◆ Task to carry out ◆
Please transcribe the lines from the one containing "Open the Select date range picker" through the end of the records, inclusive, and omit the pictures from your answer.

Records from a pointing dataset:
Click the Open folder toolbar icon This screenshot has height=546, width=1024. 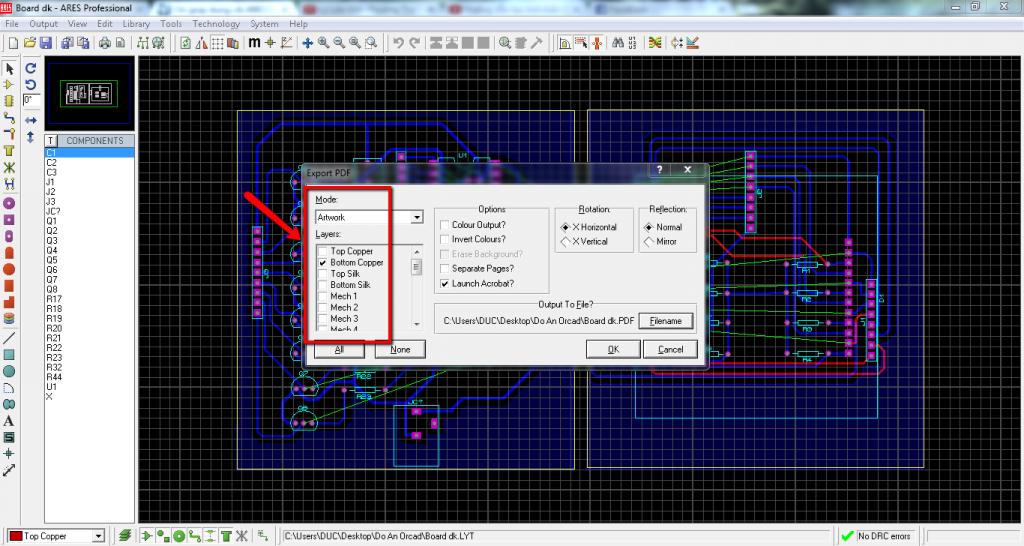click(29, 43)
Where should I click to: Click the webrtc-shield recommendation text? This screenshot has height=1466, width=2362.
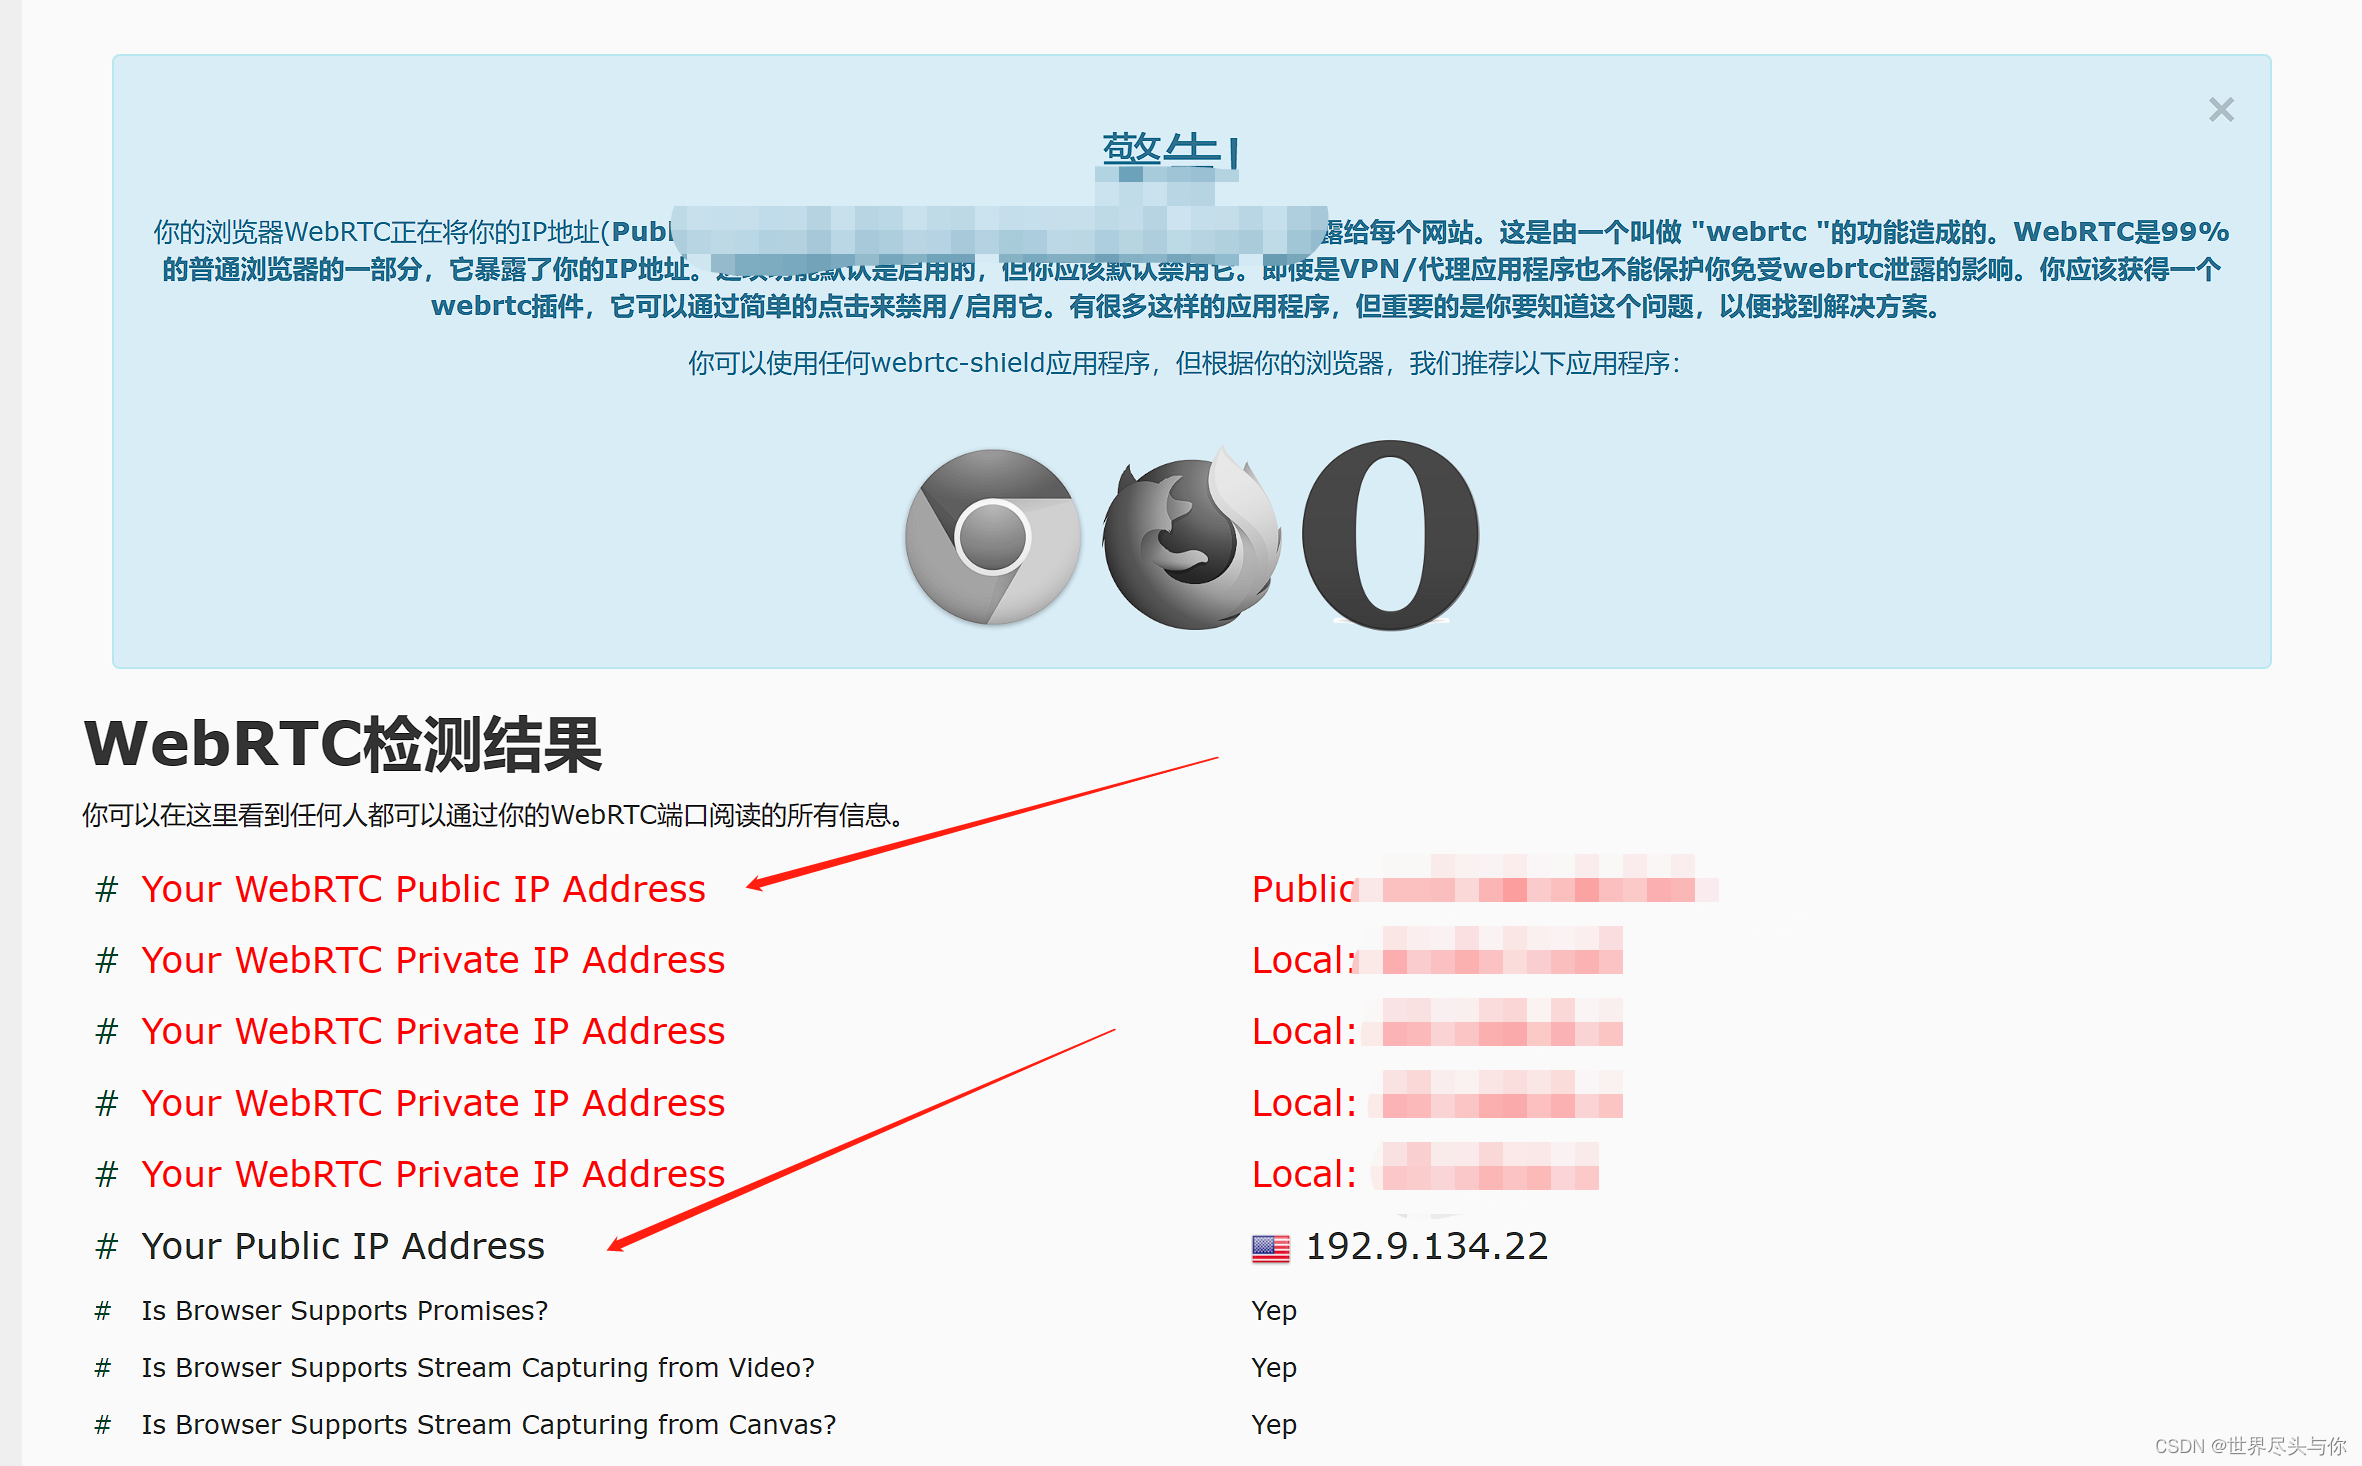1184,363
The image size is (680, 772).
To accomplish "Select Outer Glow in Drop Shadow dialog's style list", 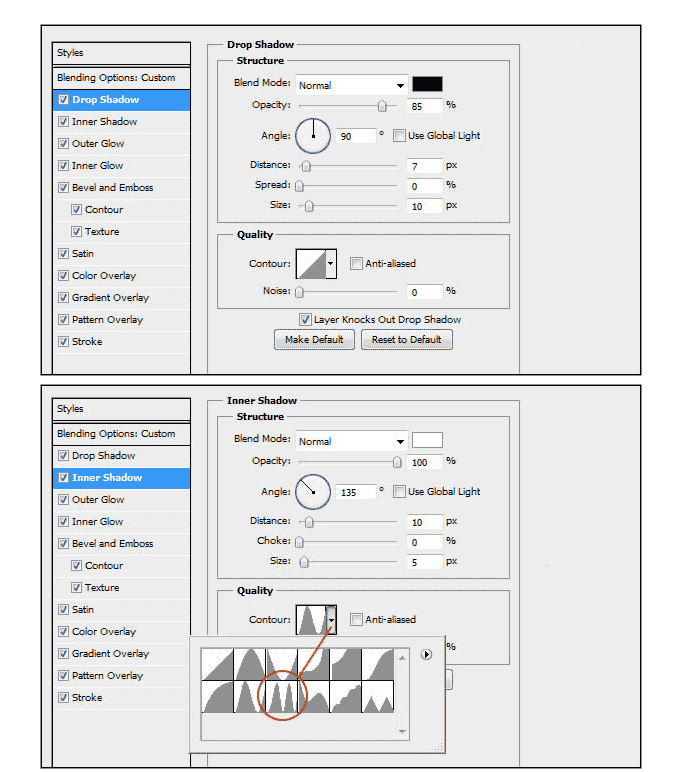I will pyautogui.click(x=98, y=144).
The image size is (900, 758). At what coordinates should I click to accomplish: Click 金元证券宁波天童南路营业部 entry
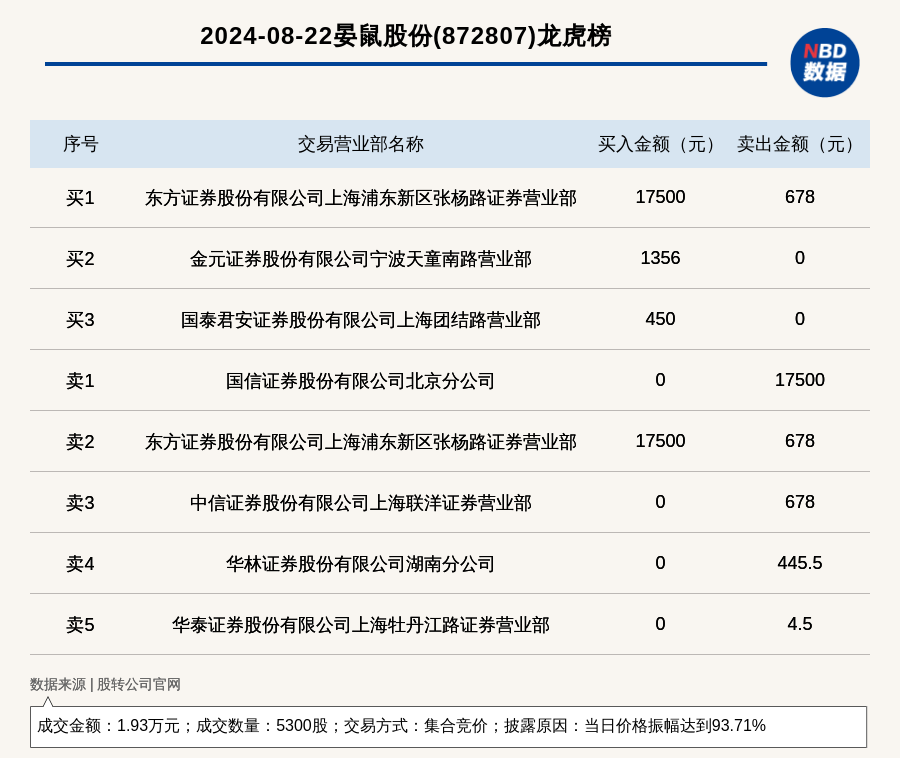[360, 259]
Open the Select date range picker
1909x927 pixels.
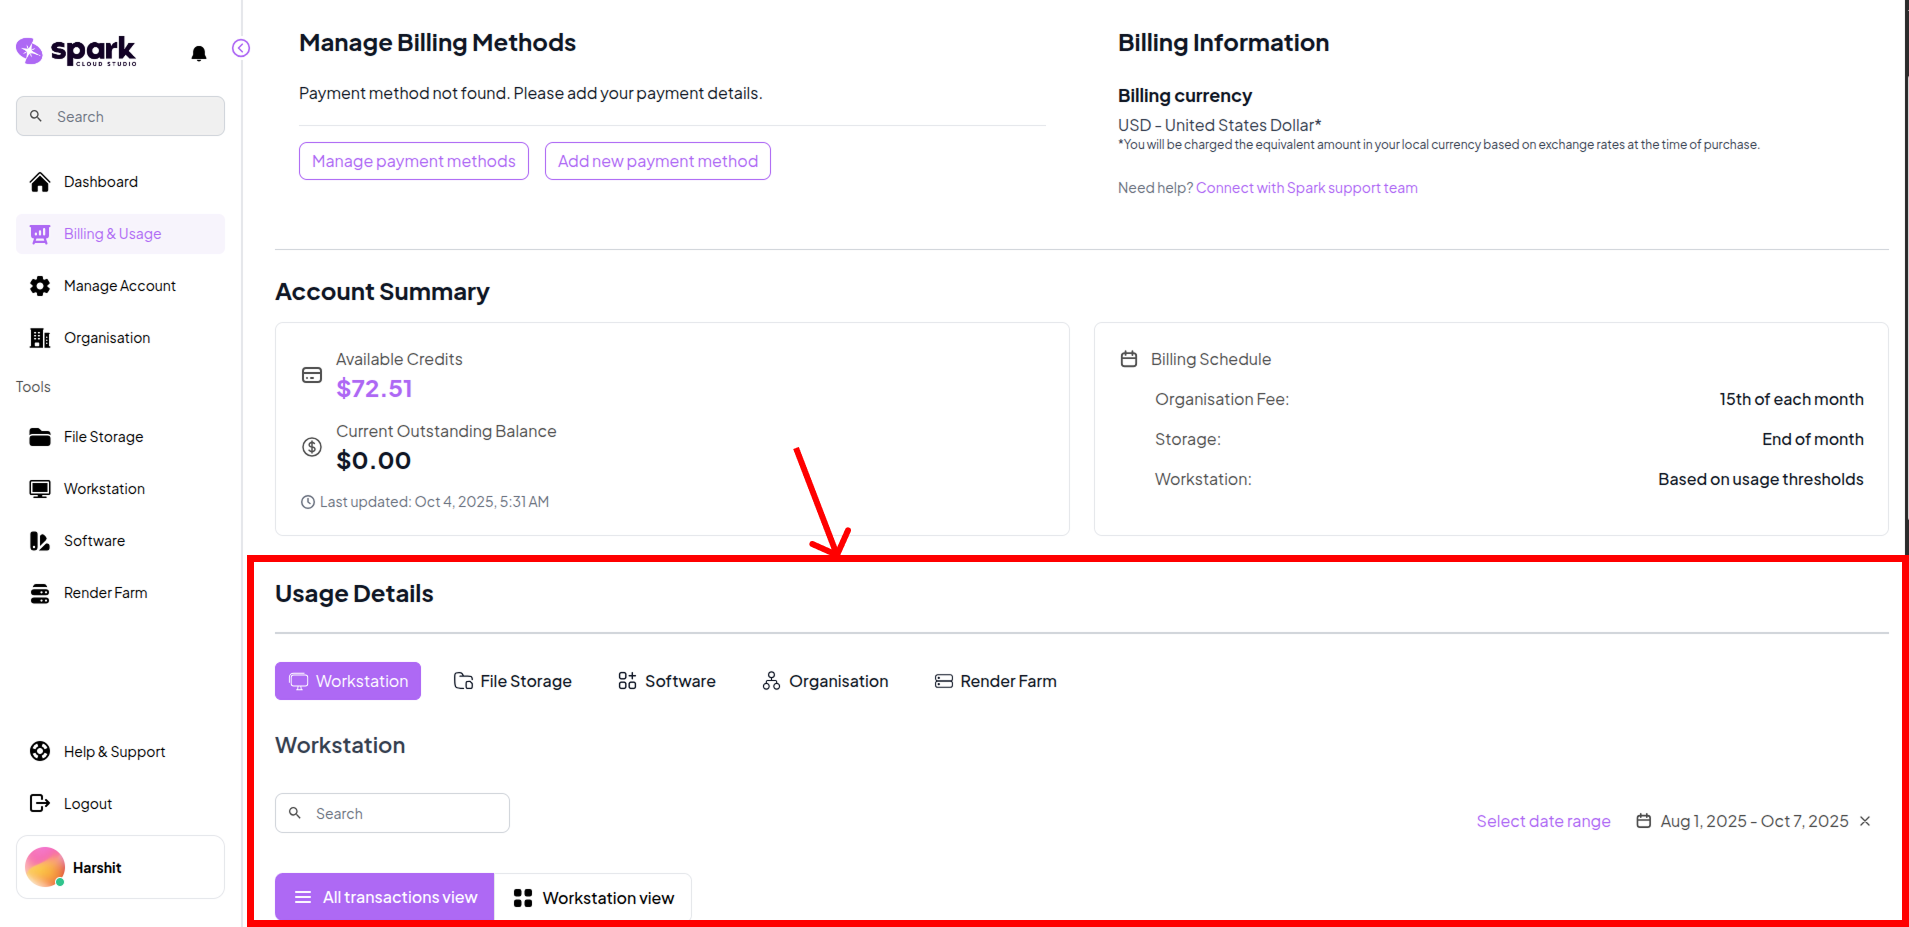click(1543, 821)
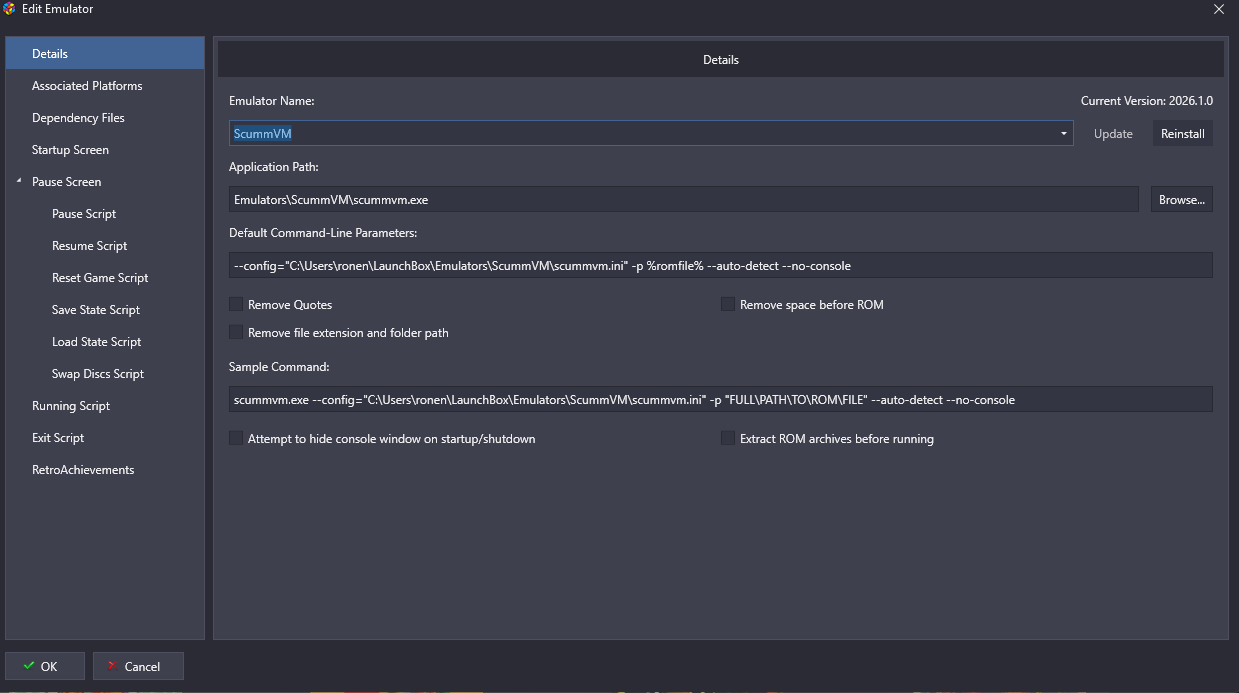1239x693 pixels.
Task: Check Remove file extension and folder path
Action: coord(237,332)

◆ Solved exercise ◆
Open the Select date range picker
1909x927 pixels.
click(1543, 821)
1239x693 pixels.
Task: Check Remove file extension and folder path
Action: coord(237,332)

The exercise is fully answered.